Source data:
————

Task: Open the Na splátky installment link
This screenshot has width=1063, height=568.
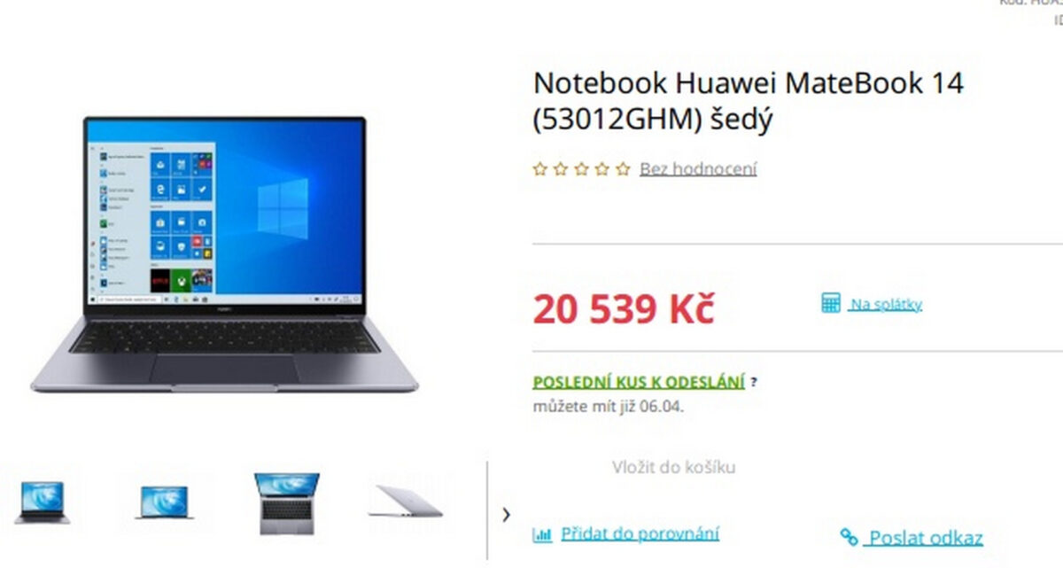Action: point(885,305)
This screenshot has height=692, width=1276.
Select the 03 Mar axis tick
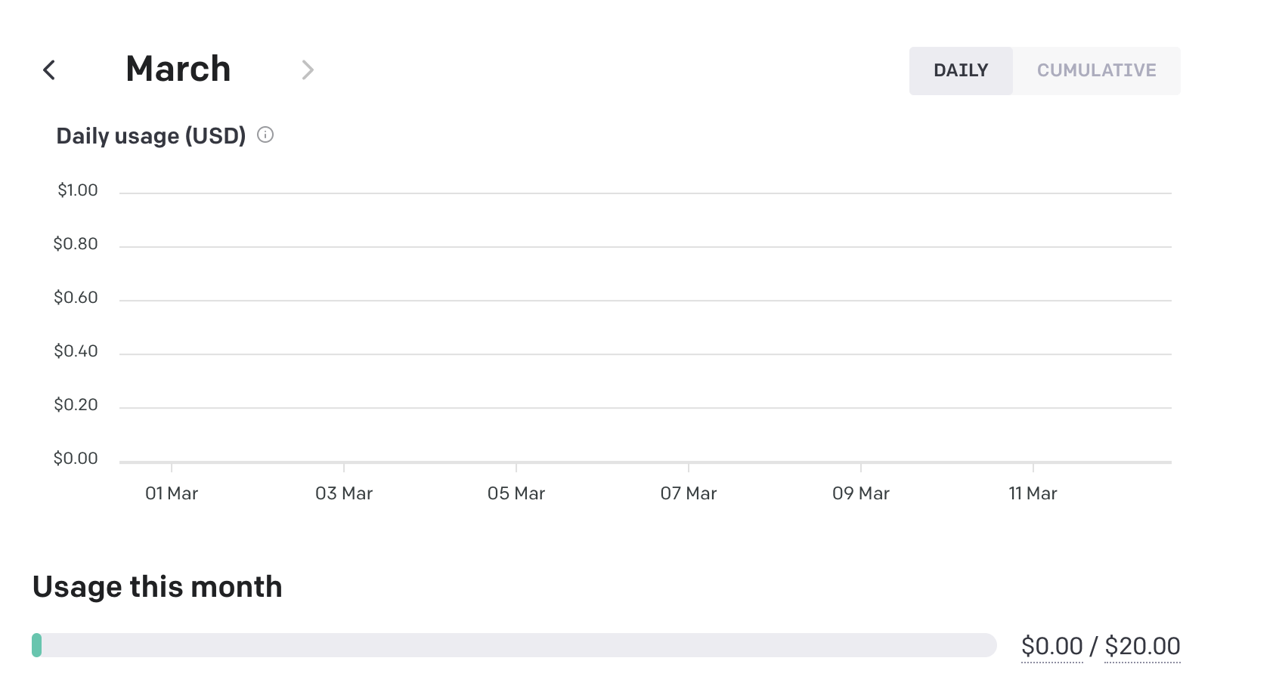tap(344, 493)
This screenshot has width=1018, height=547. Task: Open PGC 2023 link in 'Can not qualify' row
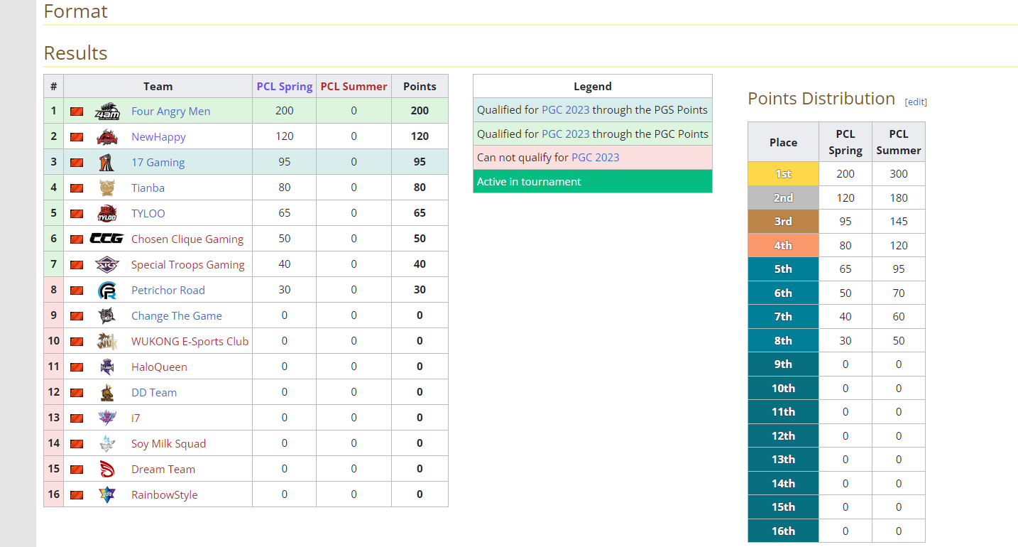595,158
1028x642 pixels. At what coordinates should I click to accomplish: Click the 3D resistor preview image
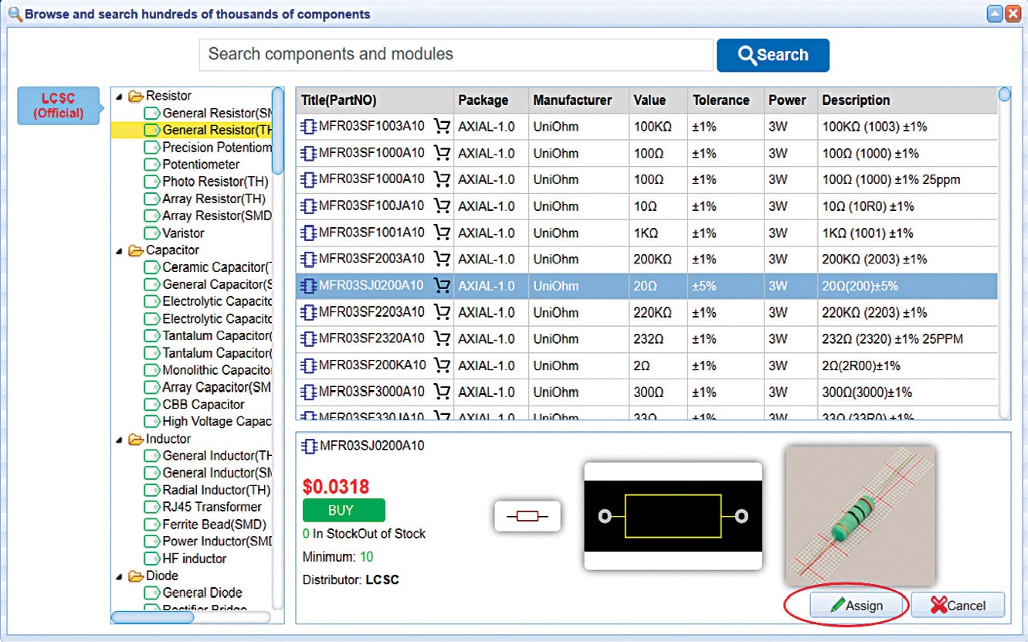click(860, 514)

————

▶ What to do: Restate word for word the lines from the one holding "This screenshot has width=1063, height=568." down through the last line of the records above, and do not include the pictures.

▶ Response to the task:
This screenshot has width=1063, height=568.
Action: point(885,305)
This screenshot has height=692, width=1276.
Select the 03 Mar axis tick
tap(344, 493)
This screenshot has width=1018, height=547. Task: Open PGC 2023 link in 'Can not qualify' row
595,158
1028x642 pixels. At what coordinates should I click to accomplish: Click the 3D resistor preview image
click(860, 514)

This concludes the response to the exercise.